De vergoede werkloosheid – zowel de volledige als de tijdelijke werkloosheid – is in 2014 gedaald.
De volledige werkloosheid
Voor de volledige werkloosheid moeten 2 groepen worden onderscheiden, namelijk de uitkeringsgerechtigde werkzoekenden (hun aantal (458.642) is in 2014 gelijk gebleven) en de uitkeringsgerechtigde niet-werkzoekenden (hun aantal is in 2014 zowel gedaald bij de oudere vrijgestelde werklozen (-17,6%) als bij de vrijgestelde werklozen met een bedrijfstoeslag (-4,3%)).
Het totale aantal uitkeringsgerechtigde volledig werklozen, werkzoekenden en niet-werkzoekenden, is bijgevolg gedaald met 2,7%.
Die evolutie is hoofdzakelijk te verklaren door 3 factoren:
Na 2 jaar van bijna nulgroei kende België in 2014 opnieuw een matige groei van 1%. Er speelt ook een demografisch effect. De beroepsbevolking en de bevolking op arbeidsleeftijd groeien minder dan voorheen. Tot slot is er het effect van sommige hervormingen, vooral inzake activering.
De tijdelijke werkloosheid
Voor de tijdelijke werkloosheid werd in 2014 een forse daling van 27,8% vastgesteld.
De evolutie van de tijdelijke werkloosheid is te verklaren door de gunstigere economische conjunctuur en door de zeer milde winter in 2014.
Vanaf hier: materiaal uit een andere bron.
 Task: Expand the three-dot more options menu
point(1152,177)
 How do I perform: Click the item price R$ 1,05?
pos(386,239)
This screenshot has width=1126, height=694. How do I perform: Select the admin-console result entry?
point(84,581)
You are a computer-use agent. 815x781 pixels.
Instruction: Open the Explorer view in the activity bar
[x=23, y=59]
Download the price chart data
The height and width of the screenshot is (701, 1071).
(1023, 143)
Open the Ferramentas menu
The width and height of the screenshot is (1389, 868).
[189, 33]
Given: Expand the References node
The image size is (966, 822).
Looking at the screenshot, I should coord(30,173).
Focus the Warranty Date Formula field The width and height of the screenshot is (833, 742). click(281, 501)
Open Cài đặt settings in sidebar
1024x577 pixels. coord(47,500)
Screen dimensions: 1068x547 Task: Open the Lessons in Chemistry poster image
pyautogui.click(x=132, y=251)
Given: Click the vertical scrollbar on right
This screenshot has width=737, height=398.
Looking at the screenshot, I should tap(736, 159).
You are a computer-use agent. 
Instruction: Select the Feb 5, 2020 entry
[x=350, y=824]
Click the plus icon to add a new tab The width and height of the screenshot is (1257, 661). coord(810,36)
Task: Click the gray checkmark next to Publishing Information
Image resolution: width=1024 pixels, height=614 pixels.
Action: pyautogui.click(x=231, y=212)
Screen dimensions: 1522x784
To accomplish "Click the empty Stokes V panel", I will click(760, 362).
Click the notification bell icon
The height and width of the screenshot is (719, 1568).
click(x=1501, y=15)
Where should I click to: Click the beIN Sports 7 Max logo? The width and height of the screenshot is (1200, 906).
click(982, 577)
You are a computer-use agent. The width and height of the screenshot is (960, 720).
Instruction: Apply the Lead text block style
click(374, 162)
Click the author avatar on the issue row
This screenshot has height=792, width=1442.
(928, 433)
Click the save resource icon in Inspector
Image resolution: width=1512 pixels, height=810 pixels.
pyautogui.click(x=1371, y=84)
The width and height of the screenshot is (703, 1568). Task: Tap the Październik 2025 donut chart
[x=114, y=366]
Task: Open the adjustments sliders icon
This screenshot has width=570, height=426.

Het aantal werknemers dat onderbrekingsuitkeringen ontvangt, is met 2,5% gestegen, vooral onder invloed van de thematische verloven (ouderschapsverlof en verlof voor medische bijstand).
In 2014 werd voor het eerst minder gebruik gemaakt van het dienstenchequestelsel (-0,9% gebruikte cheques).
De globale uitgaven van de RVA zijn in 2014 met 451 miljoen euro gedaald.